EXERCISE PASSAGE:
Beginning his political career, Tschudi served as bailiff of Sargans from 1530 to 1532, of Rorschach (on behalf of the Prince-Abbot of St. Gall) from 1532 to 1533, and of the County of Baden from 1533 to 1535 and from 1549 to 1551, where he had his first contact with Roman antiquities on the site of Vindonissa. He played an increasingly important role in the canton of Glarus in the 1550s, as councillor, vice-landamman, and finally as chief magistrate or landamann from 1558 to 1560. As the Swiss representative at the 1559 Diet of Augsburg, Tschudi was ennobled by Ferdinand I, Holy Roman Emperor.

THE DATA:
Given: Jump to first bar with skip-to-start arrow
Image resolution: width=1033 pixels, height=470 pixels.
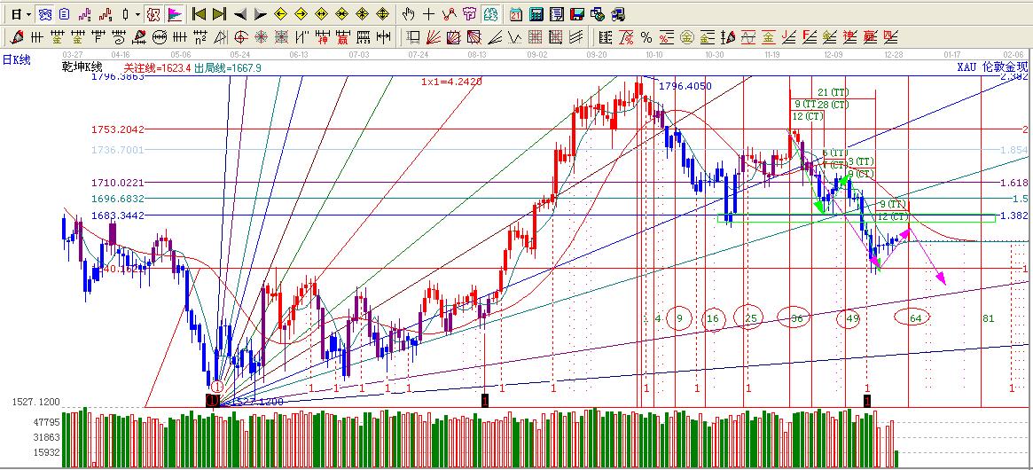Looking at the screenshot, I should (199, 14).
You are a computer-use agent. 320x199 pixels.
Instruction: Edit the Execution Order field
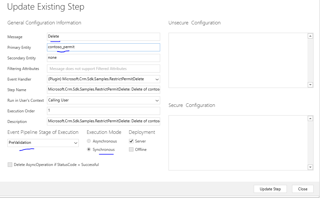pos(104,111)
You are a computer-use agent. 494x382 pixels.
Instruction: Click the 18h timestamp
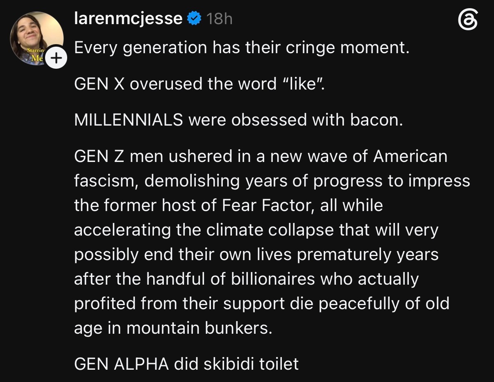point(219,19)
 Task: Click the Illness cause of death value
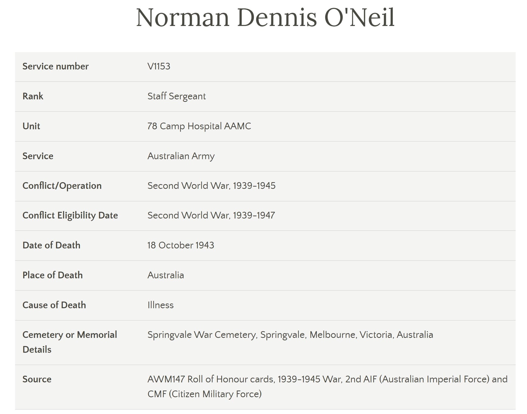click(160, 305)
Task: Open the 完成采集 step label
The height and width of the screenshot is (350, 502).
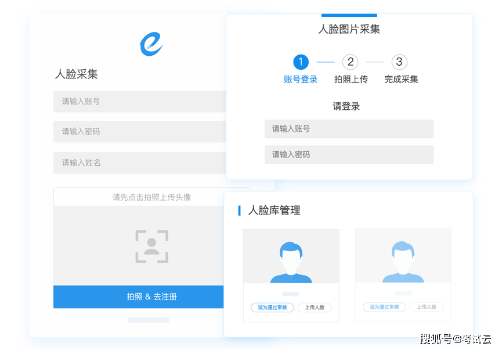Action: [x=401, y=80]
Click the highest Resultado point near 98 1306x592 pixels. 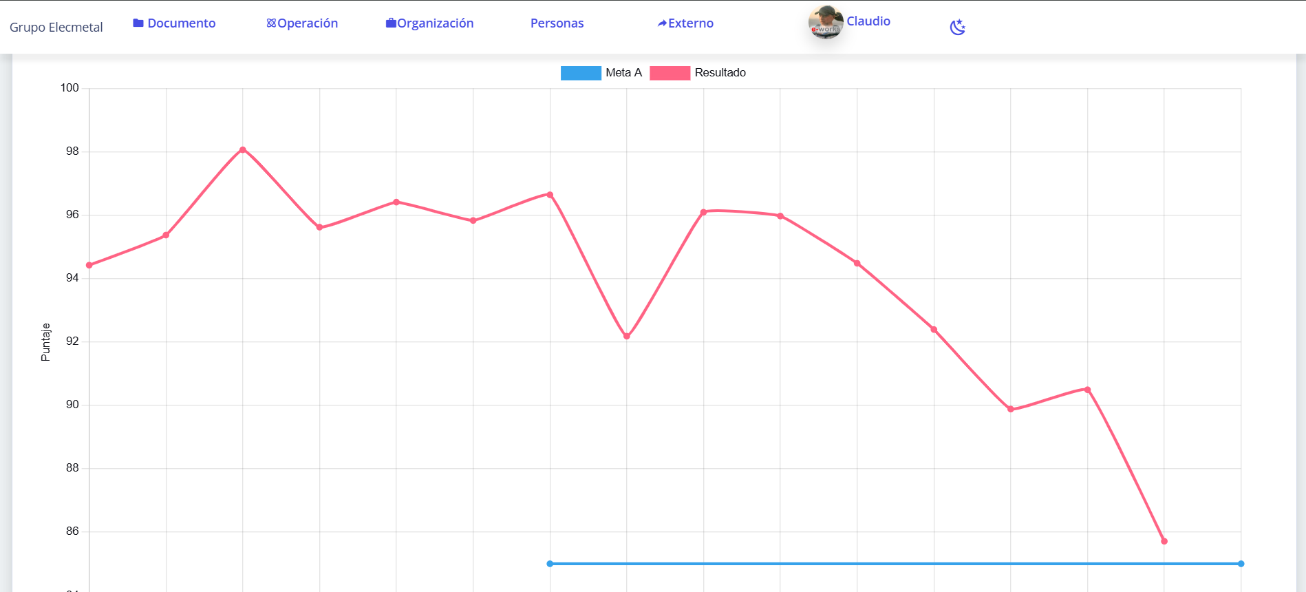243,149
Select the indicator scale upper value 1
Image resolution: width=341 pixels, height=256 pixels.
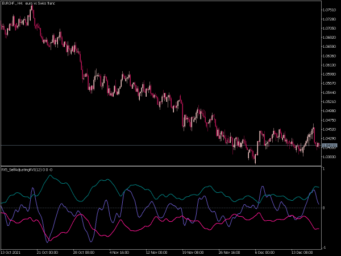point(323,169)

WHAT TO DO:
1) Decide whether each statement agrees with the passage on Tschudi's political career. Answer yes or no for each, quoting the deciding words of the passage. (a) Tschudi served as bailiff of Rorschach on behalf of the Prince-Abbot of St. Gall. (b) Tschudi was landamann of Glarus from 1549 to 1551. (c) Tschudi first came into contact with Roman antiquities at Vindonissa.
2) Print the portion of the passage on Tschudi's political career that begins at "Beginning his political" and stops after "Holy Roman Emperor.".
3) In one to three sentences, explain the circumstances under which the passage on Tschudi's political career says Tschudi was ennobled.

WRITTEN ANSWERS:
1)
(a) Yes: "of Rorschach (on behalf of the Prince-Abbot of St. Gall) from 1532 to 1533"
(b) No: "finally as chief magistrate or landamann from 1558 to 1560"
(c) Yes: "where he had his first contact with Roman antiquities on the site of Vindonissa"

2)
Beginning his political career, Tschudi served as bailiff of Sargans from 1530 to 1532, of Rorschach (on behalf of the Prince-Abbot of St. Gall) from 1532 to 1533, and of the County of Baden from 1533 to 1535 and from 1549 to 1551, where he had his first contact with Roman antiquities on the site of Vindonissa. He played an increasingly important role in the canton of Glarus in the 1550s, as councillor, vice-landamman, and finally as chief magistrate or landamann from 1558 to 1560. As the Swiss representative at the 1559 Diet of Augsburg, Tschudi was ennobled by Ferdinand I, Holy Roman Emperor.

3) Ferdinand I, Holy Roman Emperor, ennobled Tschudi. This happened when Tschudi was serving as the Swiss representative at the 1559 Diet of Augsburg.